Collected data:

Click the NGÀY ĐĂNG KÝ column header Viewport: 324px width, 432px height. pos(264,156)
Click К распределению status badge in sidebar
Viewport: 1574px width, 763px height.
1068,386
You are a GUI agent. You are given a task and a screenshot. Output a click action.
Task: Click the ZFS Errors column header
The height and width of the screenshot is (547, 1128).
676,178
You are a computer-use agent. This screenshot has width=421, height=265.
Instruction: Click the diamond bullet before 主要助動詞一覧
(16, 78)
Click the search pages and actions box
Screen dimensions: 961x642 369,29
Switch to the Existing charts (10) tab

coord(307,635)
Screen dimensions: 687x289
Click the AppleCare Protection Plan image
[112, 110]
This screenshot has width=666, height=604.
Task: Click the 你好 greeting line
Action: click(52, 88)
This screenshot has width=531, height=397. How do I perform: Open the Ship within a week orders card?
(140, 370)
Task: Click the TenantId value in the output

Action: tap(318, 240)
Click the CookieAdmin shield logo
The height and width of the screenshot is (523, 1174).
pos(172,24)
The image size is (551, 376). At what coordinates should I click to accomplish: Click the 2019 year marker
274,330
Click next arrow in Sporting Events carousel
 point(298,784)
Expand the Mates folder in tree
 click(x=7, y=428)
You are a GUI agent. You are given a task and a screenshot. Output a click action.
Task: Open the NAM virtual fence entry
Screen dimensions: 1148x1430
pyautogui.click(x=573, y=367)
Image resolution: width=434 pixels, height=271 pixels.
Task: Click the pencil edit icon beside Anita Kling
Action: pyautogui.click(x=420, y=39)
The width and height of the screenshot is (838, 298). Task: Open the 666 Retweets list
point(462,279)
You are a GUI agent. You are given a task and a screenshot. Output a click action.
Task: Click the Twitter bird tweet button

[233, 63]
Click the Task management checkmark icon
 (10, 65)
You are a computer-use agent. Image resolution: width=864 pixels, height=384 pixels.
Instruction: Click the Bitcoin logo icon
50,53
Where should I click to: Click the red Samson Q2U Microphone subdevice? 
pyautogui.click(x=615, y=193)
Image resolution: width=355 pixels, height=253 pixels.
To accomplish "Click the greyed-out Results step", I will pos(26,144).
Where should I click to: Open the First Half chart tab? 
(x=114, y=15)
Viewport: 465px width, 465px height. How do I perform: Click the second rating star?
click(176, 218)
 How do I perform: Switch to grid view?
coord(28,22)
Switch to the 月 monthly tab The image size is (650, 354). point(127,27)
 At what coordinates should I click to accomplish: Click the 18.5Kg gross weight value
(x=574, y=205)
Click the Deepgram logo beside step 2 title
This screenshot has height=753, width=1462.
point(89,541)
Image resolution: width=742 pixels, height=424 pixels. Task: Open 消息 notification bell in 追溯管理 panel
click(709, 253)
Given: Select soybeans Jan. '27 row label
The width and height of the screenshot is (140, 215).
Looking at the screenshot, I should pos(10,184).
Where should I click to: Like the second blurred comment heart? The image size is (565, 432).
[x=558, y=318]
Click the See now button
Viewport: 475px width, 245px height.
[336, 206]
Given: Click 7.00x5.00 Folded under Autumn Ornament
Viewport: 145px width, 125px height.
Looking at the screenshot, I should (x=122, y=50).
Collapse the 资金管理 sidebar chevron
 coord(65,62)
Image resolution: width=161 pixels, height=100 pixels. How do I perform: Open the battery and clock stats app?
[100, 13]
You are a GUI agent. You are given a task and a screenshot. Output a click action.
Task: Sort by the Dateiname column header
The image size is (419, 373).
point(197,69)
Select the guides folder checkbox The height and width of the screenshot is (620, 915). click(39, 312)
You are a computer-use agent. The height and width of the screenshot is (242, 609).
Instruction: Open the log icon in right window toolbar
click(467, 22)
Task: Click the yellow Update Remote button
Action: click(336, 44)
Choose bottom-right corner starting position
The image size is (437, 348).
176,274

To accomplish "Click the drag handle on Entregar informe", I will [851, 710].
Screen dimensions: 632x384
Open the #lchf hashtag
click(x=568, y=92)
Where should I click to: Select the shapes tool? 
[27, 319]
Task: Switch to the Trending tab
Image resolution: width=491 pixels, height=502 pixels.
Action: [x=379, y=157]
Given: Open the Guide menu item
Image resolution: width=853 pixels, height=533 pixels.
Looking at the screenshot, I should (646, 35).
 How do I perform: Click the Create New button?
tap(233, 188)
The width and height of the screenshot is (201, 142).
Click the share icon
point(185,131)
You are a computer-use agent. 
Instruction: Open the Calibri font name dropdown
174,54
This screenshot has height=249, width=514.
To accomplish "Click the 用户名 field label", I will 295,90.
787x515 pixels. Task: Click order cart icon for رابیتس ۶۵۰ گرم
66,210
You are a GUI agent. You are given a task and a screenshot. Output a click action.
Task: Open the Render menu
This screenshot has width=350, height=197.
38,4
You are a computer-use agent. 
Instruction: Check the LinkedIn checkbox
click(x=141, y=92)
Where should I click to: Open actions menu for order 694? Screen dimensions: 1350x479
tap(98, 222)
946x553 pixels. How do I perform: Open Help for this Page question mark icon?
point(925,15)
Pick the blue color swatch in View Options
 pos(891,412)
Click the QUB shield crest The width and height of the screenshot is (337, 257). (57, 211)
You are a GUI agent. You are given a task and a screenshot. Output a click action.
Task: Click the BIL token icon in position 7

WHAT YOU SHOULD DO =
Nothing before the line containing "787x515 pixels. Task: Click" should be repeated; repeat that line and all later lines through the end of the data above, exactly.

REPLY TO THE EXERCISE =
787x515 pixels. Task: Click order cart icon for رابیتس ۶۵۰ گرم
66,210
You are a GUI agent. You are given a task and a screenshot. Output a click action.
Task: Open the Render menu
This screenshot has width=350, height=197.
38,4
You are a computer-use agent. 
Instruction: Check the LinkedIn checkbox
click(x=141, y=92)
Where should I click to: Open actions menu for order 694? Screen dimensions: 1350x479
tap(98, 222)
946x553 pixels. How do I perform: Open Help for this Page question mark icon?
point(925,15)
Pick the blue color swatch in View Options
 pos(891,412)
Click the QUB shield crest The width and height of the screenshot is (337, 257). (57, 211)
You are a GUI agent. You are given a task and a screenshot. Output a click action.
Task: Click the BIL token icon in position 7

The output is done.